-- RECORDS follows --
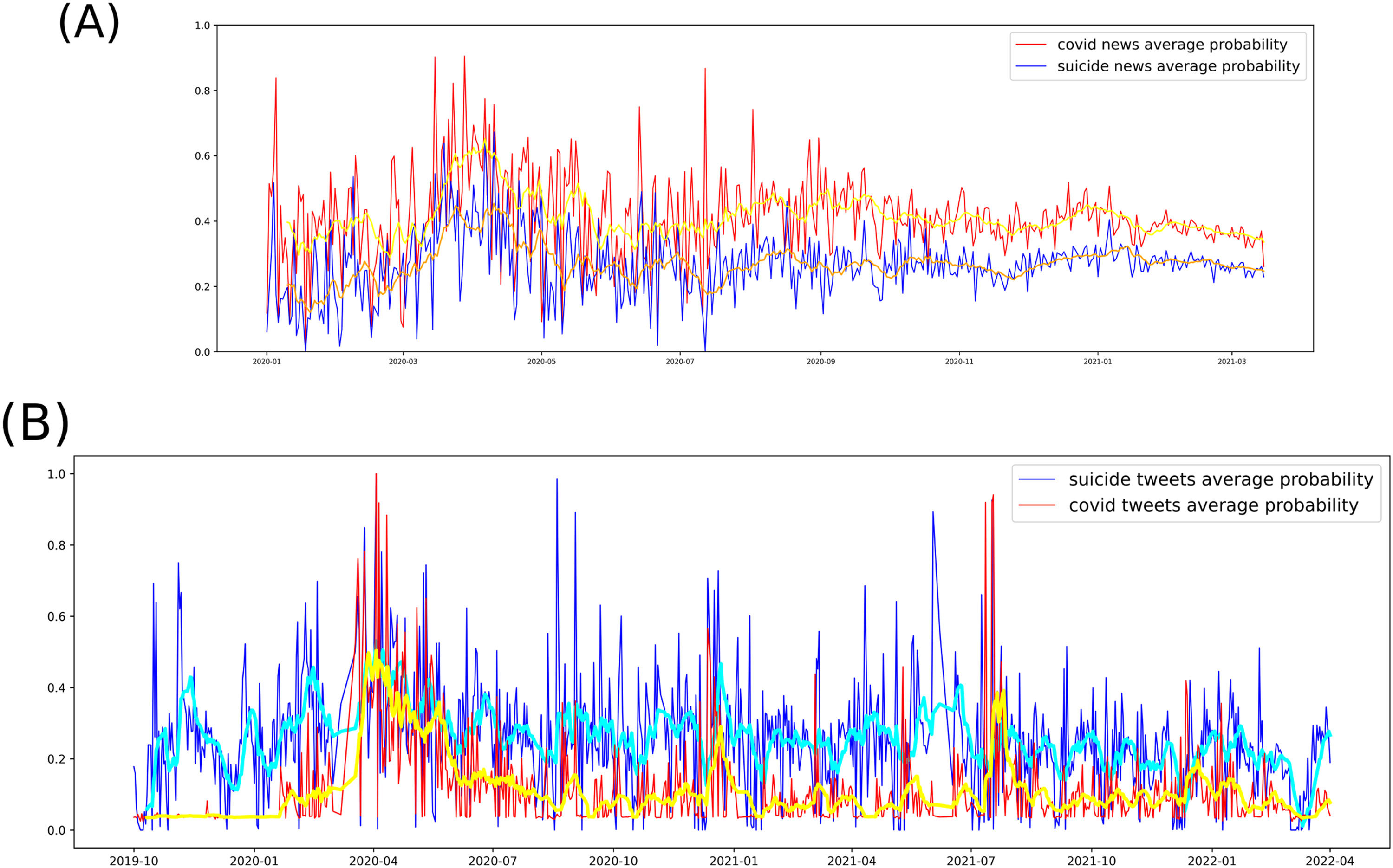
Task: Click the 2022-04 tick label on chart B
Action: pyautogui.click(x=1329, y=861)
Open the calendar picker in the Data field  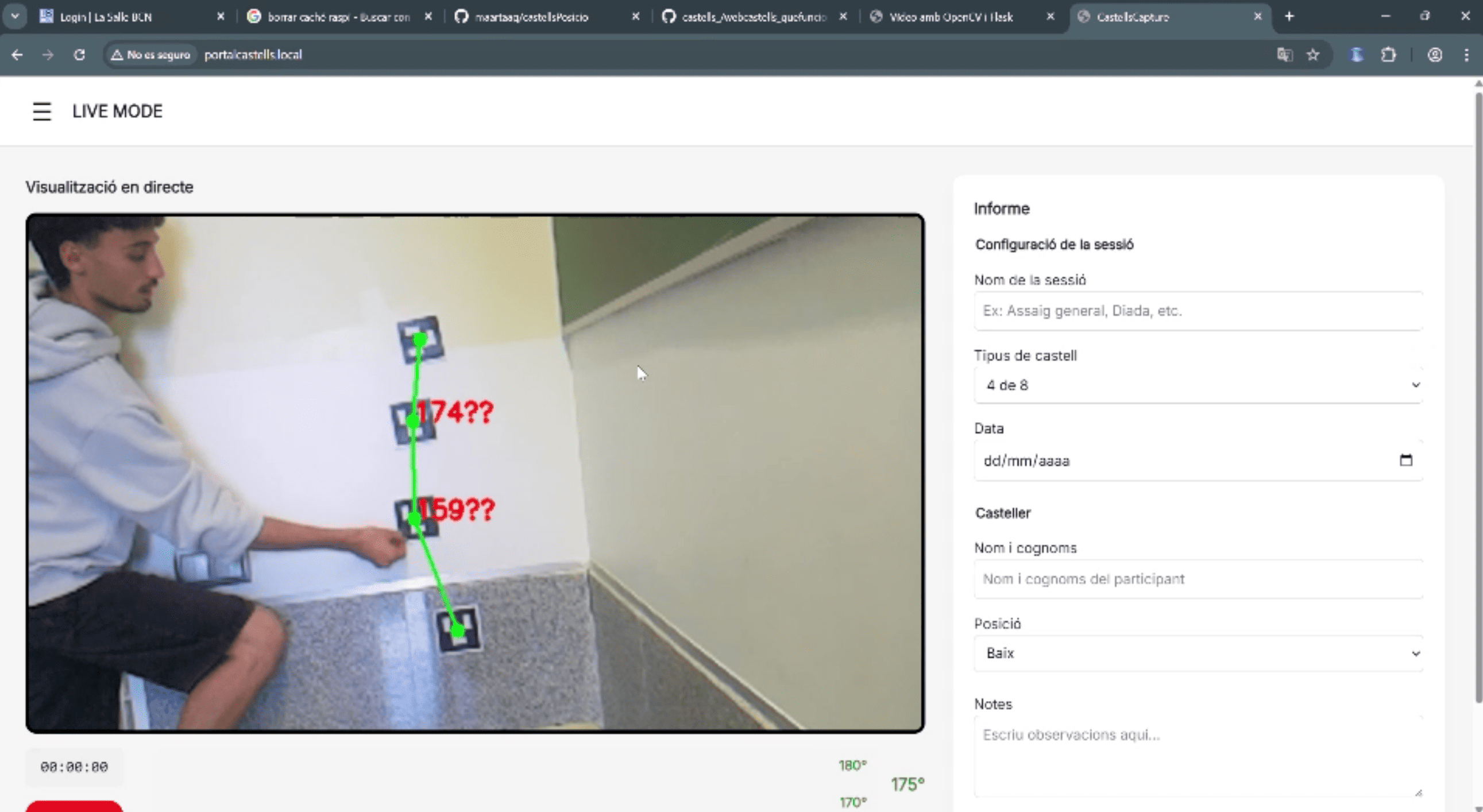(1405, 461)
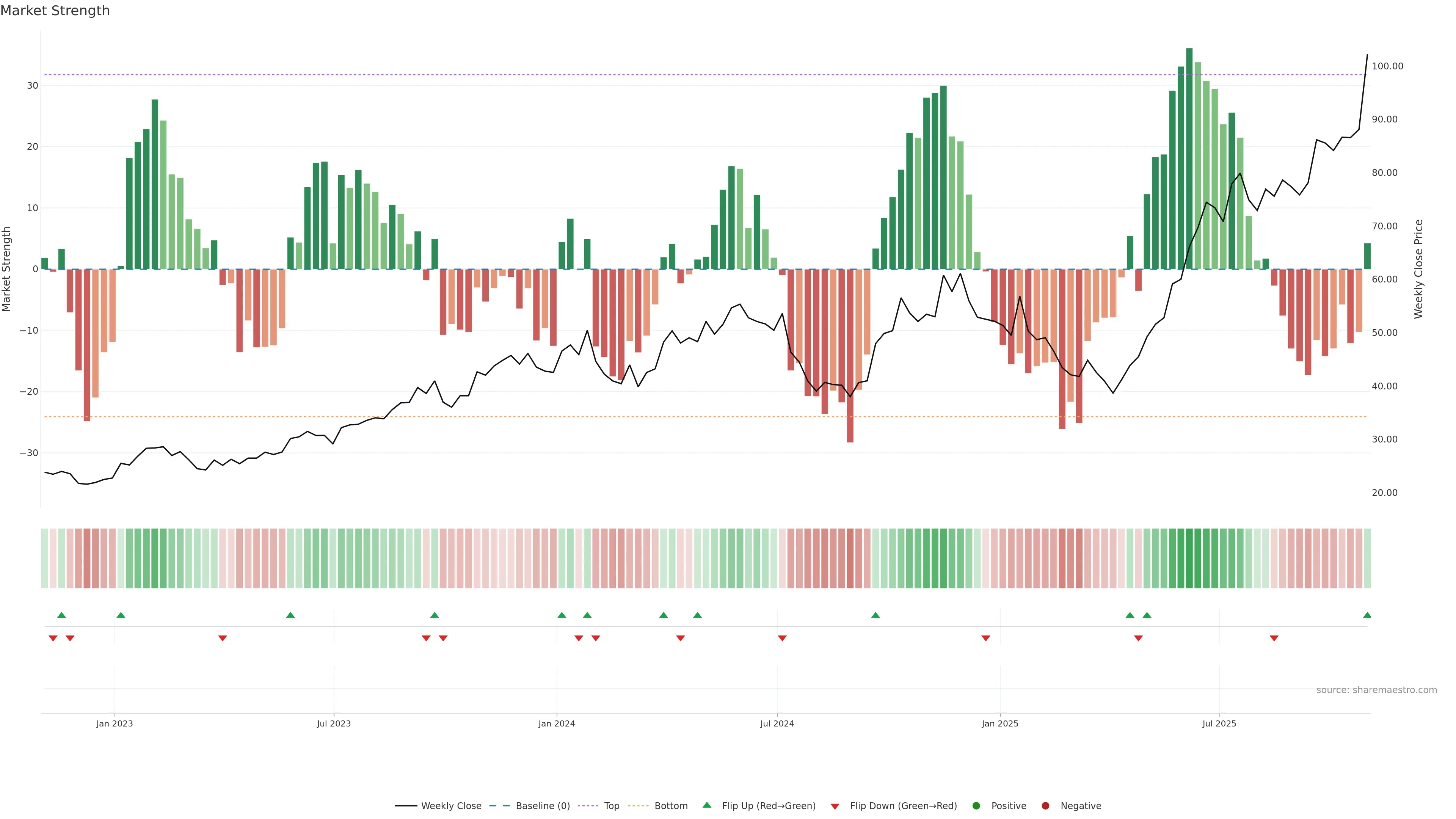Click the dark red Negative legend circle
The height and width of the screenshot is (819, 1456).
1045,805
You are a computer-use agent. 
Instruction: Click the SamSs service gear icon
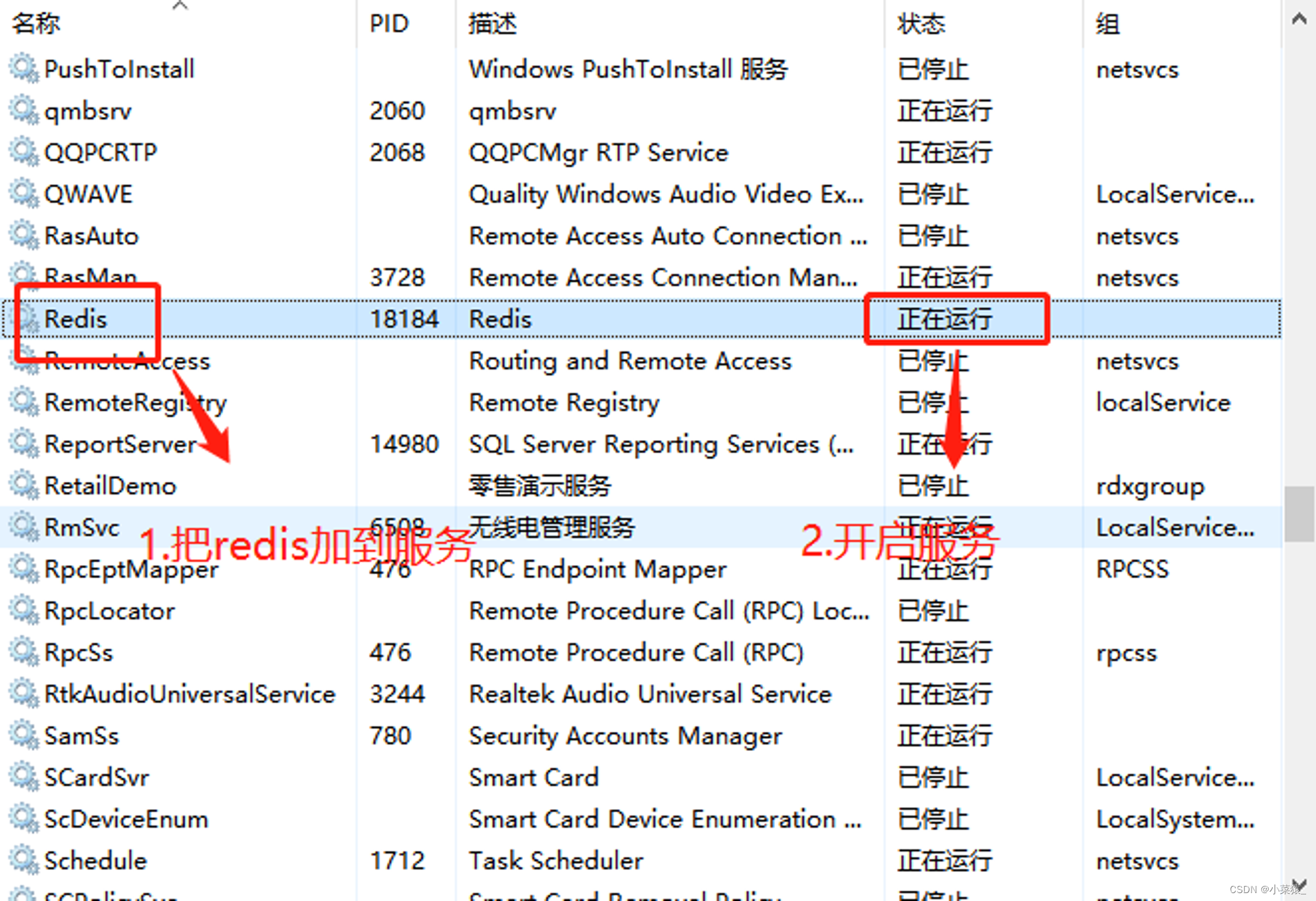click(x=24, y=735)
-- RECORDS concluded --
[WHAT YOU ARE ASKED TO DO] Reproduce verbatim every line starting at the line that holds "You are a computer-use agent." and ending with the final line of the data; omit the pictures.

[WRITTEN ANSWER]
You are a computer-use agent. 
Instruction: Click the SamSs service gear icon
click(x=24, y=735)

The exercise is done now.